Fred's opening comments at the convention were, "Let me start by making an economic forecast: I predict that 1971 can be a good year." I think that statement works for today. The consensus is that if 2005 is not at or near a record year for your company, you need to walk into the bathroom, look in the mirror, and have a face-to-face talk with someone. Our industry goes through cycles, and we are on the good side of one right now.
Fred went on to say:
Sound familiar? Oh, he also mentioned that, "Even rental rates are going up!"
- "Indications of a recovery are beginning."
- "Construction indicators are encouraging, particularly residential housing."
- "The highway bill [which has just been signed] is a good one."
- "Easing of interest rates will be a strong factor."
- "The recent relaxation of depreciation rules will help."
Now you might think that I made this stuff up, but I didn't. Of course, not all these indicators are moving in the same direction today, but every one of them is impacting our business as we speak.
During Fred's presidency, there were a few topics that do not significantly impact us today. They include the "explosion in construction labor costs" and the decision by OSHA to require a roll-over protection device (ROPS) on every piece of mobile construction or industrial equipment regardless of its age.
Sky-rocketing wages coupled with huge increases in raw material prices resulted in President Nixon imposing wage and price freezes later that year. And after an impressive amount of pressure from this trade association and others, OSHA finally decided that engineering and installing a ROPS on a 1937 crawler tractor maybe wasn't all that realistic, and backed off some of their requirements.
I am not normally a big history buff, but I found the similarities between 1971 and 2005 to be fascinating, and it doesn't stop there. AED's top four objectives in 1971 were:
Either we do a poor job of addressing and solving issues as a trade association or these issues are timeless. I certainly think the latter is the case.

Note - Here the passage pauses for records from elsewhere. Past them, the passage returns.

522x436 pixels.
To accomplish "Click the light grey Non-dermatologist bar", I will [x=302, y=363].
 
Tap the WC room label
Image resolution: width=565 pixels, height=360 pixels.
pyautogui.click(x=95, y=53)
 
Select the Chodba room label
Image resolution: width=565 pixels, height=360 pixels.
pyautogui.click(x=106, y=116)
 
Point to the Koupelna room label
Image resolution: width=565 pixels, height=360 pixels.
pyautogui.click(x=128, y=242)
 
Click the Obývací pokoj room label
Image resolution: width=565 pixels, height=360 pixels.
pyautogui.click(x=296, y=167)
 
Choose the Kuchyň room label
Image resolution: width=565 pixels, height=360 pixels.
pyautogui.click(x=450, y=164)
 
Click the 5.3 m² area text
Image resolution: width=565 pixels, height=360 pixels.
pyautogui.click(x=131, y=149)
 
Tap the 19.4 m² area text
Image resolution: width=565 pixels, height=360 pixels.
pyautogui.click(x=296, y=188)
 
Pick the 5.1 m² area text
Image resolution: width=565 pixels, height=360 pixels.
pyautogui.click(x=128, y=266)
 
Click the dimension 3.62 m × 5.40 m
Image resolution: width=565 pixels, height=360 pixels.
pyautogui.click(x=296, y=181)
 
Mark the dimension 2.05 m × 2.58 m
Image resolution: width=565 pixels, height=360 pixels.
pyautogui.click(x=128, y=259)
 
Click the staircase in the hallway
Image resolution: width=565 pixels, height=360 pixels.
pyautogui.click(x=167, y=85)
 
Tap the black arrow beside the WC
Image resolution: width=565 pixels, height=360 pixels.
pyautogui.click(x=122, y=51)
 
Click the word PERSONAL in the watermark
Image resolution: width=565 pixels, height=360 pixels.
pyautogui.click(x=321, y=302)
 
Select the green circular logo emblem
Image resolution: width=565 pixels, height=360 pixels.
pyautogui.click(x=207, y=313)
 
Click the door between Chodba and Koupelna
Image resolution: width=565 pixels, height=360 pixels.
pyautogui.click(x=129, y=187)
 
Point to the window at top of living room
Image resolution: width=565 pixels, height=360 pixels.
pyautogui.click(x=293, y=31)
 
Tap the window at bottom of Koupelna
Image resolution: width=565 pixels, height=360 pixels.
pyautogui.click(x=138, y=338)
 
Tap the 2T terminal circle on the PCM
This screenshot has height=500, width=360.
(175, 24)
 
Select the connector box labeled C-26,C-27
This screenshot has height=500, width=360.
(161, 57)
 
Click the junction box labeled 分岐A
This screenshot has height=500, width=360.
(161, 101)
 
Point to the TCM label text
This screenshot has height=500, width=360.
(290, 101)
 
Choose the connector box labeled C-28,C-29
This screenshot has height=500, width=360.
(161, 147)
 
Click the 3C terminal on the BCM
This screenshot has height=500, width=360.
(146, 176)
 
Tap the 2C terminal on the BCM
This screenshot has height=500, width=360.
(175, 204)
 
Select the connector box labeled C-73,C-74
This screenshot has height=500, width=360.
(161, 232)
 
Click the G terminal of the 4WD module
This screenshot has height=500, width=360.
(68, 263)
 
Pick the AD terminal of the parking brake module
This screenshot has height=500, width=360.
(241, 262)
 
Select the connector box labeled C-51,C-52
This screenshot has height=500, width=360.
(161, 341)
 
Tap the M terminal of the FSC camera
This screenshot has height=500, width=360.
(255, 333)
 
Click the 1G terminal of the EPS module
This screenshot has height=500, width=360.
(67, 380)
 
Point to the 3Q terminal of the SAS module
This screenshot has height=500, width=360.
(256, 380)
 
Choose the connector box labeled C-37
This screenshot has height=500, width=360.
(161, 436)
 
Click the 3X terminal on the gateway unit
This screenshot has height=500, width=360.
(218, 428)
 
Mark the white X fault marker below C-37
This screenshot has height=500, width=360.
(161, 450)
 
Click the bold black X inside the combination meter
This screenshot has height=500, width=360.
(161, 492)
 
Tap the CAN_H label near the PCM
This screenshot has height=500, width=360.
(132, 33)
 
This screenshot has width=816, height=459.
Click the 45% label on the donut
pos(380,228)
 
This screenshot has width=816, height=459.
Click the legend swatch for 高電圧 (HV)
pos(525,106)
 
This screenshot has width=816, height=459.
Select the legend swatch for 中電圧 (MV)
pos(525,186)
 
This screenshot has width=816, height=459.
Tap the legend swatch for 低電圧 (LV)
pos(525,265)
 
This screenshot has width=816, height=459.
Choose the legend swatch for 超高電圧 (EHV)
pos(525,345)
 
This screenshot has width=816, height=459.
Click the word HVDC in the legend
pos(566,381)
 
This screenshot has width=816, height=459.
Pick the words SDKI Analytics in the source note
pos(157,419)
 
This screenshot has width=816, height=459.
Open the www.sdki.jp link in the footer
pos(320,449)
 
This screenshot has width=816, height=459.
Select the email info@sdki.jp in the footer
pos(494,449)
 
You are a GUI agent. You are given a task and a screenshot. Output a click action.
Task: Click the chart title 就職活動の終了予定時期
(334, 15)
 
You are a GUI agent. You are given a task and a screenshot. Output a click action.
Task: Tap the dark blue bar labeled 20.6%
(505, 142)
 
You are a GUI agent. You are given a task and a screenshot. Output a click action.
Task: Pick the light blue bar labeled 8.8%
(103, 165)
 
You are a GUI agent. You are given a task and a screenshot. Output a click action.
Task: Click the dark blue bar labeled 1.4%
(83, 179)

- Professional Management;
- Membership Qualifications for the Association;
- Distributor-Manufacturer Interdependence; and
- Achieving a Worthwhile Rental Business.
Each one of these continuing objectives takes persistent attention. They are not things you fix once and then forget. Our association will continue to give these objectives attention because they are still important. I know that Berry Companies believes these objectives are important,and I suspect you believe they are as well.